Savvy Surveys: Methods to Increase Participation
We have already discussed invitations to potential participants sent by email. If the survey is conducted within a law firm or law department, all the invitees’ addresses are at hand. If, however, you are a vendor or consultant who wants to survey firms or departments, you want to reach as many as possible beyond a kernel email list that you have developed yourself. Let’s consider a number of techniques to increase your email reach.
In your initial email invitation to potential participants, you can urge them to forward the email to someone they know who might also want to take part. This is a snowball approach to gaining participants, and it can be more effective if you give them a reason to take those few moments: “Your benchmark data will be more robust if more professionals like you are involved.”
When a person submits a survey response, thank them with an acknowledgement email and let them know it will benefit them to invite peers to take the survey. What else may be included in the acknowledgement email is covered elsewhere.
At the end of the questionnaire, when you thank the respondent for submitting a response, you can suggest that they forward the original email to interested friends, colleagues, or similarly-situated people. Moreover, you might give them an incentive such as “If you send the invitation to two or more peers and notify us, we will send you a special report.” I have offered to write people if the respondent gives me the email addresses of others.
When you email a participant the report – you will do that, won’t you? – remind them that peers or colleagues they know might like to learn the same insights, but they have to participate. Make it easy for report recipients to extend invitations to others. Of course, this requires you to maintain an evergreen survey that periodically releases cumulative reports as more survey submissions arrive, or at least a supplementary report.
In summary, your own email efforts open up four opportunities: (1) the invite email, (2) the thank you at the end of the survey, (3) the acknowledgement email, and (4) the report deliver are all chances to spread the gospel.

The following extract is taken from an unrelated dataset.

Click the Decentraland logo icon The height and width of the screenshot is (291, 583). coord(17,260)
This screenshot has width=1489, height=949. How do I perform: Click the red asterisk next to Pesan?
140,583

If you collaborate with someone or have a sponsor of your survey, they might have a list of potential survey takers. When that has happened with my surveys, someone always frets that we will duplicate our emails and irritate the harassed recipients. In the end, I have concluded, don’t worry about an invitee receiving two emails; it might in fact help persuade them to go ahead with the survey. The deeper reservation of collaborators and sponsors is that they do not want to share their cherished outreach list with a third party.

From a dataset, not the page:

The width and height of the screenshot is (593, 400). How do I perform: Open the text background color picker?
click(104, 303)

You can ask invitees whether they belong to a formal or informal group of peers who might be interested. Such a group might publicize your survey and greatly increase your leverage and, with its imprimatur, your credibility.
Under some circumstances, you might email the manager of the person you want to reach and give the manager reason to forward it. Managing partners of law firms and general counsel of corporations are deluged with emails, but every now and then one may redirect it to your target whom you could not otherwise reach. Obviously, that forwarding is a tacit endorsement of your survey and encourages the recipient to act.
Social media such as Twitter and LinkedIn offer a range of possibilities for reaching potential participants. You or the sponsor may have an online presence and followers, or you might tag team with posts on an existing group or appropriate selection of hashtags.
Directories of targets may be available, such as the law firms and law department leadership. For a cost, the directory may be available electronically and you can harvest rafts of emails.
The website of a law firm can provide a trove of email addresses for specific staff such as the Chief Information Officer or Chief Financial Officer. To harvest the information can be tedious, but hordes of gig workers can be enticed to help.
Many companies sell lists of curated emails, and if you license one that targets your market you can bolster your email outreach efforts. In the early years of my law department benchmark survey, I acquired several lists of general counsel and wrote them (I take the Fifth regarding the anti-spam laws). To be candid, it was difficult to evaluate the effectiveness of those expenditures of time and money.
An article that is published while the survey stays open may generate awareness. Readers who are intrigued by the topic and want the report will run, not walk, to the nearest survey link (in the near future, they will take a photo of a QCR code).